Llevo días y días escuchando los motores de los hidroaviones y las hélices de los helicópteros por encima de mi cabeza. Cada vez que cruzan el cielo en busca de agua, como aves fugaces, aumenta la agonía y la desesperación al constatar que nuestros montes se queman.
Está claro que la concatenación de fuegos en puntos muy concretos del territorio nacional no son sino productos de mentes desequilibradas. Pirómanos, ciudadanos descuidados o incendiarios, movidos por motivos económicos, de venganza, desidia o por mero desequilibrio mental hacen que el daño causado sea irreparable. Y nosotros, los ciudadanos, sólo podemos observar inquietos el desarrollo de los acontecimientos.
Estamos en tiempos en que ha ganado a la razón el “todo vale”, sin tener en cuenta que el fin nunca justifica a los medios.
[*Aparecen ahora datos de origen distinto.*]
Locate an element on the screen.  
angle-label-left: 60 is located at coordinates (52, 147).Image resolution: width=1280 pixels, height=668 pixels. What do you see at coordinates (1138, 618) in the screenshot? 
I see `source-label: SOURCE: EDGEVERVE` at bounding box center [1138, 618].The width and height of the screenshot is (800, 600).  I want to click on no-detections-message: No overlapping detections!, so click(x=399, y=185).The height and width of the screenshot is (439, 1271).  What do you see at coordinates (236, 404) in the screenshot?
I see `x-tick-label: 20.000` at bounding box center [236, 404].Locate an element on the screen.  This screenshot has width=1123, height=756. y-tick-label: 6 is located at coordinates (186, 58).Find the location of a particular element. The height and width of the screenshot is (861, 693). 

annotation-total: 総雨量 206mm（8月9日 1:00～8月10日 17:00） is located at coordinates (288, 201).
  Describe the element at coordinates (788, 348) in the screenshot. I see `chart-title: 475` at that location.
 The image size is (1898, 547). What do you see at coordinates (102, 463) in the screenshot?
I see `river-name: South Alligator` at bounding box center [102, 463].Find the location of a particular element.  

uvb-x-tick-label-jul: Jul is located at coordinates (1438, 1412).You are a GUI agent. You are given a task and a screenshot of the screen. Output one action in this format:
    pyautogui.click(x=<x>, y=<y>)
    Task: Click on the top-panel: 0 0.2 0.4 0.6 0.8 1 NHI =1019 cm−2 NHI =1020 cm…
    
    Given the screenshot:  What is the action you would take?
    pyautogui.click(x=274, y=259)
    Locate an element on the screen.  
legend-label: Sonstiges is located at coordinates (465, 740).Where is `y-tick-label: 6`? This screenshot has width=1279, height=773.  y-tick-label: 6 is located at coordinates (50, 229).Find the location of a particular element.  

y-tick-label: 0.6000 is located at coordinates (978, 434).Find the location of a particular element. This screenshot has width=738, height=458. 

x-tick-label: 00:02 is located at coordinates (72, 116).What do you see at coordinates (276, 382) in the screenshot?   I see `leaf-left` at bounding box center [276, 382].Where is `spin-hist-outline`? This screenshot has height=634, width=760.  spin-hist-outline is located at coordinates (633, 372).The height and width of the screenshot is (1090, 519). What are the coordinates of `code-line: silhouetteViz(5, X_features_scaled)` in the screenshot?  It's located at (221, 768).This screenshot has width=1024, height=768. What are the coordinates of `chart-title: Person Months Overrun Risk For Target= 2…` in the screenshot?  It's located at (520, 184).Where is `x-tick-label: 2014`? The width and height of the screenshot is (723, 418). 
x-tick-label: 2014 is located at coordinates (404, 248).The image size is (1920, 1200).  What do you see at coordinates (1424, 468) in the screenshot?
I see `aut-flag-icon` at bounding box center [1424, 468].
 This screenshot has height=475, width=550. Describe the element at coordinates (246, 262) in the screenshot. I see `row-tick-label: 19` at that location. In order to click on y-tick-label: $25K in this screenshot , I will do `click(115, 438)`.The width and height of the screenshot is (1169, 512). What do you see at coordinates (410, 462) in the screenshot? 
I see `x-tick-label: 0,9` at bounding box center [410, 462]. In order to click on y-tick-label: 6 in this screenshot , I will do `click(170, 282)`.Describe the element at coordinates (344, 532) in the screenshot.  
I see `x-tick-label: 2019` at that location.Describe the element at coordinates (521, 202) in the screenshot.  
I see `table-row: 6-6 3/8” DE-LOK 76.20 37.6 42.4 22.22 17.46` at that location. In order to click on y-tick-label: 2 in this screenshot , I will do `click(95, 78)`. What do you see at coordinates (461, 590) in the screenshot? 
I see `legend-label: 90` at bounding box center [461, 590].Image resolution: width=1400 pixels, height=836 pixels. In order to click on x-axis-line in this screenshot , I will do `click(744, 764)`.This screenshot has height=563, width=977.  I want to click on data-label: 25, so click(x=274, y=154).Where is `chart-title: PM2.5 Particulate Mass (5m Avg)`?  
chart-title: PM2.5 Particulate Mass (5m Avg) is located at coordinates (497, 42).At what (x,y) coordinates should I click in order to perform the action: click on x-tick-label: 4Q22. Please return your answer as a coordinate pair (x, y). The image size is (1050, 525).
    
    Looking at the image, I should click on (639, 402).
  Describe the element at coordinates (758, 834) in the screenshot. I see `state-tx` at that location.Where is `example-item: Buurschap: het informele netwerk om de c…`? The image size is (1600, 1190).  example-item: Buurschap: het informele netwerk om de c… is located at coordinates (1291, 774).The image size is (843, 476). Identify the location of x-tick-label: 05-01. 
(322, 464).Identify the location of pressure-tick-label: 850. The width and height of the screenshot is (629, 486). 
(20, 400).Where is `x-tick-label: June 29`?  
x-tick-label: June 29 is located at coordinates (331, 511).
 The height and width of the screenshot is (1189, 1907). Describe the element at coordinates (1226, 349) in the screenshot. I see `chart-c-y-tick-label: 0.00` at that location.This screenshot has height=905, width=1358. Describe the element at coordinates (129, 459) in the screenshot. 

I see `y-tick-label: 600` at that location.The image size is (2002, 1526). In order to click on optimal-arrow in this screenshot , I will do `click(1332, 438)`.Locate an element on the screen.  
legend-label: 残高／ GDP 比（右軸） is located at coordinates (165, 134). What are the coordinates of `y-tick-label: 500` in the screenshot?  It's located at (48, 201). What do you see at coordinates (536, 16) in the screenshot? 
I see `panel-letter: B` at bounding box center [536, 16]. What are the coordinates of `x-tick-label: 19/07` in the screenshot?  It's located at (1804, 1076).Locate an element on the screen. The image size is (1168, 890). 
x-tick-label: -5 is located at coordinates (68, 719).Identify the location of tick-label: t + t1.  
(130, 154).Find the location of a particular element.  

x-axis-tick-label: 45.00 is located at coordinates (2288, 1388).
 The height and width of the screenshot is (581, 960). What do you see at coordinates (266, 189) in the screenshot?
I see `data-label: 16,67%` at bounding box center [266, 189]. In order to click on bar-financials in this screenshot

No soy capaz de imaginar los motivos que pueden mover a un ser humano a acabar prendiendo un fuego. Les mueva el motivo que les mueva, parecen carecer de corazón, alma, sentimientos … Seres que nos hacen pensar que no pertenecen a nuestra especie.
Dicen que “A perro flaco todo le son pulgas” y es que en tiempos tan difíciles en los que la crisis económica está afectando a tantas familias y está acabando con la ilusión, con la esperanza y con las fuerzas de seguir adelante, tenemos que sumar todas estas desgraciadas consecuencias de los actos de estos sujetos. Miles y miles de hectáreas de vegetación, parques nacionales (Garajonay, Cabañeros y Doñana) declarados patrimonio de la humanidad, animales, casas y vidas arrasadas por el fuego.
Y ¿ahora? Tendrán que pasar años y años para que la naturaleza vuelva a regalarnos esos frondosos paisajes verdes que recrean la vista y que sólo con mirarlos alimentan el alma. Los que tuvimos la suerte de disfrutar de lugares tan preciados, que ahora están carbonizados, tenemos la compasión en cenizas.
A veces ocurren tragedias provocadas por accidentes o por asuntos de la propia naturaleza y nos las tenemos que tragar, porque aunque nos parezcan injustas no podemos hacer nada en contra. Sólo podemos reclamar a Dios sin obtener una explicación. Sin embargo cuando son las propias personas las que buscan hacer daño sin tener en cuenta todo lo que se puedan llevar por delante, eso no tiene nombre.
En definitiva, sea cual sea la causa de los incendios, no creo que debamos resignarnos sin más, ni quedarnos de brazos cruzados, ni seguir culpando a otros de la desgracia común. Pongamos todos de nuestra parte y empecemos a enseñar a los más pequeños la importancia de la conservación de nuestro entorno; concienciémonos todos de que un descuido y las malas costumbres pueden provocar un desenlace fatal. No lograremos detener a un loco que se regocije con las llamas, pero igual sí que conseguimos reducir las consecuencias de los fuegos provocados por imprudencias y, desde luego, educaremos nuevas generaciones que sentirán que cuando se quema un árbol, algo suyo se quema.